Restate the records in full, so that each line matches the original exactly.

**Stored data entries**

---------------

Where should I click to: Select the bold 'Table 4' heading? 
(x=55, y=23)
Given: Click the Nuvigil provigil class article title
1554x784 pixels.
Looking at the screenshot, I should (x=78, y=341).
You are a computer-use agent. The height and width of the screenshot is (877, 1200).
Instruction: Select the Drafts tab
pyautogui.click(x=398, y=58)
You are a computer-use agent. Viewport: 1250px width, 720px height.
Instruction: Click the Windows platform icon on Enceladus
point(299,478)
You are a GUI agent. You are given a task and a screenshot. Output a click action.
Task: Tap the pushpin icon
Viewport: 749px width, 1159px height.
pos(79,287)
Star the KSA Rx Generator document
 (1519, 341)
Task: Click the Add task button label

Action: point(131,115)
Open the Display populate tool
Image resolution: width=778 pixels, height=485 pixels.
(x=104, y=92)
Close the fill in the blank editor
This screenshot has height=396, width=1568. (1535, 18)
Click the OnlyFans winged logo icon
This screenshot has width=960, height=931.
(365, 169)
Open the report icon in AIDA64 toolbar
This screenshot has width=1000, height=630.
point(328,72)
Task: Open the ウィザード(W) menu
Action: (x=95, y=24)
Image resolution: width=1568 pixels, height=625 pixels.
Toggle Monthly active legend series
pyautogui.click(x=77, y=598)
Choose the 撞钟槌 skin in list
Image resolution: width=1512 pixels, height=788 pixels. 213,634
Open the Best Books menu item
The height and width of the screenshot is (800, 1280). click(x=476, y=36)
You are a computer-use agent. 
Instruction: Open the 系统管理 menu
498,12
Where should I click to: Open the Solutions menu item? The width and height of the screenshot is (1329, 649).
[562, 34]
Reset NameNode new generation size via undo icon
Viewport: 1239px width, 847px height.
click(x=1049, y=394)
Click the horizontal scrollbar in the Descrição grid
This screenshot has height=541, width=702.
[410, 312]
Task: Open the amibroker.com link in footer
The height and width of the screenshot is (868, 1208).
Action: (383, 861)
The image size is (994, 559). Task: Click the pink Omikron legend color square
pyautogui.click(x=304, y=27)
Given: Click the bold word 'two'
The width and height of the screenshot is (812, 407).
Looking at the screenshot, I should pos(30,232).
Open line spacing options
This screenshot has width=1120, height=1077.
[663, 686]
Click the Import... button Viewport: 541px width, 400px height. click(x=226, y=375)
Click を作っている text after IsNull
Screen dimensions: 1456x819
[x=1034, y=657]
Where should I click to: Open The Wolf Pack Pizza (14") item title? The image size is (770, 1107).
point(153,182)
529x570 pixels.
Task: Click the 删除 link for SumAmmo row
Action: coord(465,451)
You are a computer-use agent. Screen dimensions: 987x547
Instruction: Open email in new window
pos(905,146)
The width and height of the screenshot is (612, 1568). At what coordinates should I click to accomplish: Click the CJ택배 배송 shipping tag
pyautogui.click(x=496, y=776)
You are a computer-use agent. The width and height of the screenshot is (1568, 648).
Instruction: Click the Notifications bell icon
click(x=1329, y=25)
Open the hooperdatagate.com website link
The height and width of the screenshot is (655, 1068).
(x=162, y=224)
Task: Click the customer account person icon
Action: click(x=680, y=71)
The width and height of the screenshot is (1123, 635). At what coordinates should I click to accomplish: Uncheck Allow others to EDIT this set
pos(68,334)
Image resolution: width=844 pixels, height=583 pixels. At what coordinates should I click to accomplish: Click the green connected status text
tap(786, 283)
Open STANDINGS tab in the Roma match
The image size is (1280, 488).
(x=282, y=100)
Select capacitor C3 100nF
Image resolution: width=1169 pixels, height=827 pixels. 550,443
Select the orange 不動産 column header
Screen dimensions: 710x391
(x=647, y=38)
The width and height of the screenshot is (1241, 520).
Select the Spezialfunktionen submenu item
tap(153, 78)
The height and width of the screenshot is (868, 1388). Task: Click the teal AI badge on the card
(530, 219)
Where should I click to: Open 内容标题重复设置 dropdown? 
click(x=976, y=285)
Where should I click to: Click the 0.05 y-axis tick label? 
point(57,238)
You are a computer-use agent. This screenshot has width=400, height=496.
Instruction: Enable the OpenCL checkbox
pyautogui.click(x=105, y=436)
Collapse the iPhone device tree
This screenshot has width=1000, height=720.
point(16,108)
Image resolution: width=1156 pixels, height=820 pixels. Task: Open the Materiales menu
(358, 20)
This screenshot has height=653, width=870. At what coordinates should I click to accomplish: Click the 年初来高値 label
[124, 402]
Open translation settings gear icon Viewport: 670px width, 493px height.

---------------

**Response**
Where should I click to: Select the bold 'Table 4' heading? 
(x=55, y=23)
Given: Click the Nuvigil provigil class article title
1554x784 pixels.
Looking at the screenshot, I should (x=78, y=341).
You are a computer-use agent. The height and width of the screenshot is (877, 1200).
Instruction: Select the Drafts tab
pyautogui.click(x=398, y=58)
You are a computer-use agent. Viewport: 1250px width, 720px height.
Instruction: Click the Windows platform icon on Enceladus
point(299,478)
You are a GUI agent. You are given a task and a screenshot. Output a click action.
Task: Tap the pushpin icon
Viewport: 749px width, 1159px height.
pos(79,287)
Star the KSA Rx Generator document
 (1519, 341)
Task: Click the Add task button label

Action: point(131,115)
Open the Display populate tool
Image resolution: width=778 pixels, height=485 pixels.
(x=104, y=92)
Close the fill in the blank editor
This screenshot has height=396, width=1568. (1535, 18)
Click the OnlyFans winged logo icon
This screenshot has width=960, height=931.
(365, 169)
Open the report icon in AIDA64 toolbar
This screenshot has width=1000, height=630.
point(328,72)
Task: Open the ウィザード(W) menu
Action: (x=95, y=24)
Image resolution: width=1568 pixels, height=625 pixels.
Toggle Monthly active legend series
pyautogui.click(x=77, y=598)
Choose the 撞钟槌 skin in list
Image resolution: width=1512 pixels, height=788 pixels. 213,634
Open the Best Books menu item
The height and width of the screenshot is (800, 1280). click(x=476, y=36)
You are a computer-use agent. 
Instruction: Open the 系统管理 menu
498,12
Where should I click to: Open the Solutions menu item? The width and height of the screenshot is (1329, 649).
[562, 34]
Reset NameNode new generation size via undo icon
Viewport: 1239px width, 847px height.
click(x=1049, y=394)
Click the horizontal scrollbar in the Descrição grid
This screenshot has height=541, width=702.
[410, 312]
Task: Open the amibroker.com link in footer
The height and width of the screenshot is (868, 1208).
Action: (383, 861)
The image size is (994, 559). Task: Click the pink Omikron legend color square
pyautogui.click(x=304, y=27)
Given: Click the bold word 'two'
The width and height of the screenshot is (812, 407).
Looking at the screenshot, I should pos(30,232).
Open line spacing options
This screenshot has width=1120, height=1077.
[663, 686]
Click the Import... button Viewport: 541px width, 400px height. click(x=226, y=375)
Click を作っている text after IsNull
Screen dimensions: 1456x819
[x=1034, y=657]
Where should I click to: Open The Wolf Pack Pizza (14") item title? The image size is (770, 1107).
point(153,182)
529x570 pixels.
Task: Click the 删除 link for SumAmmo row
Action: coord(465,451)
You are a computer-use agent. Screen dimensions: 987x547
Instruction: Open email in new window
pos(905,146)
The width and height of the screenshot is (612, 1568). At what coordinates should I click to accomplish: Click the CJ택배 배송 shipping tag
pyautogui.click(x=496, y=776)
You are a computer-use agent. The width and height of the screenshot is (1568, 648).
Instruction: Click the Notifications bell icon
click(x=1329, y=25)
Open the hooperdatagate.com website link
The height and width of the screenshot is (655, 1068).
(x=162, y=224)
Task: Click the customer account person icon
Action: click(x=680, y=71)
The width and height of the screenshot is (1123, 635). At what coordinates should I click to accomplish: Uncheck Allow others to EDIT this set
pos(68,334)
Image resolution: width=844 pixels, height=583 pixels. At what coordinates should I click to accomplish: Click the green connected status text
tap(786, 283)
Open STANDINGS tab in the Roma match
The image size is (1280, 488).
(x=282, y=100)
Select capacitor C3 100nF
Image resolution: width=1169 pixels, height=827 pixels. 550,443
Select the orange 不動産 column header
Screen dimensions: 710x391
(x=647, y=38)
The width and height of the screenshot is (1241, 520).
Select the Spezialfunktionen submenu item
tap(153, 78)
The height and width of the screenshot is (868, 1388). Task: Click the teal AI badge on the card
(530, 219)
Where should I click to: Open 内容标题重复设置 dropdown? 
click(x=976, y=285)
Where should I click to: Click the 0.05 y-axis tick label? 
point(57,238)
You are a computer-use agent. This screenshot has width=400, height=496.
Instruction: Enable the OpenCL checkbox
pyautogui.click(x=105, y=436)
Collapse the iPhone device tree
This screenshot has width=1000, height=720.
point(16,108)
Image resolution: width=1156 pixels, height=820 pixels. Task: Open the Materiales menu
(358, 20)
This screenshot has height=653, width=870. At what coordinates should I click to accomplish: Click the 年初来高値 label
[124, 402]
Open translation settings gear icon Viewport: 670px width, 493px height.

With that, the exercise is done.